(Exercise objective):
Reproduce the data from the line with "Enable the Anti-aliased checkbox" up to and including the line with "click(x=45, y=154)", with every character unchanged but the pictures left out.

(Data for processing):
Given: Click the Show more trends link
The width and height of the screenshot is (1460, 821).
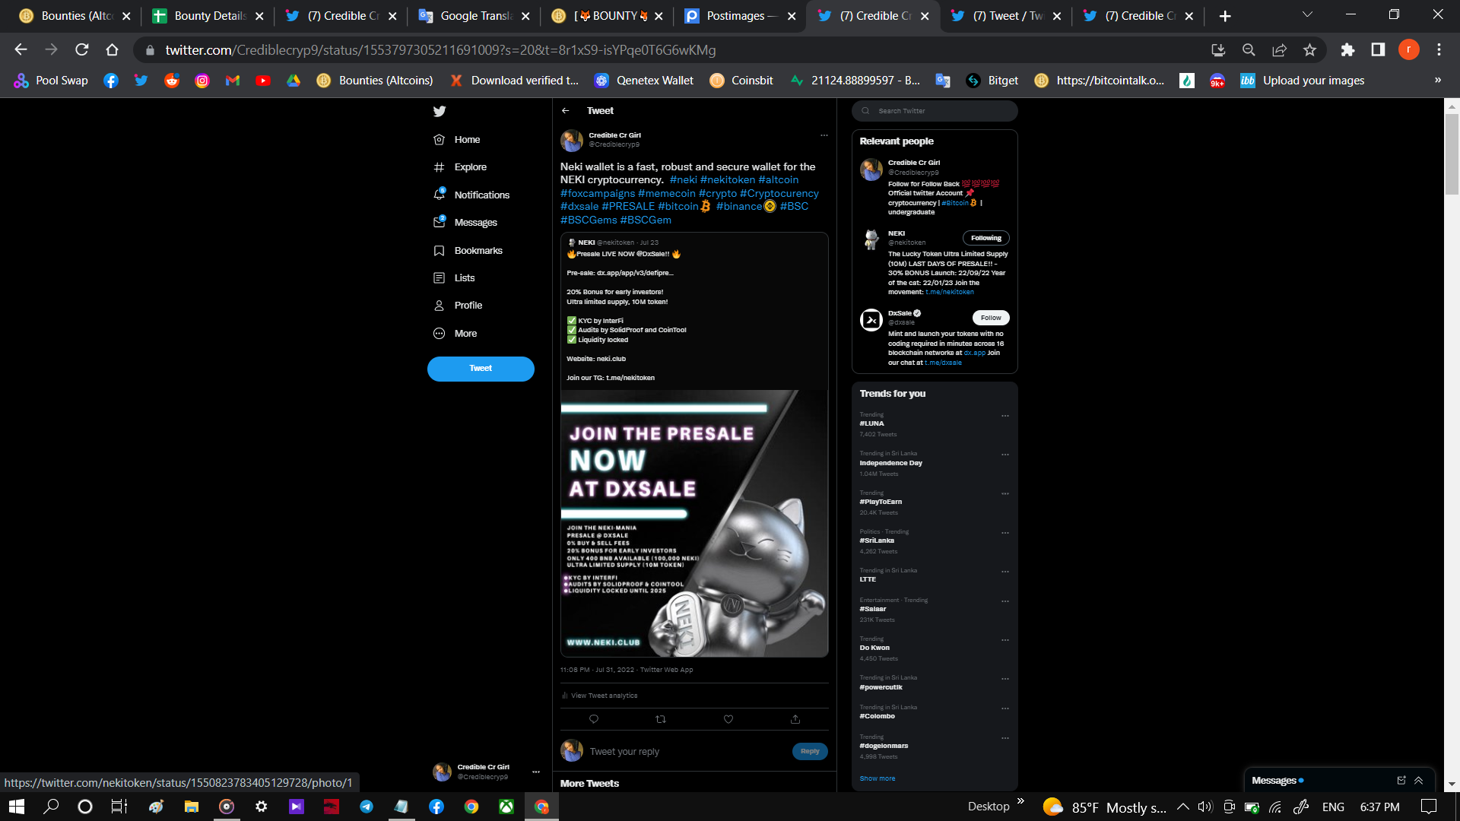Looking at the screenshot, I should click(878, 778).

--

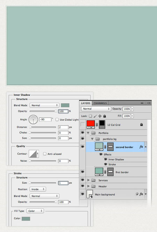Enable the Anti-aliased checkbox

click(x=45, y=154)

(Task response):
Enable the Anti-aliased checkbox

click(x=45, y=154)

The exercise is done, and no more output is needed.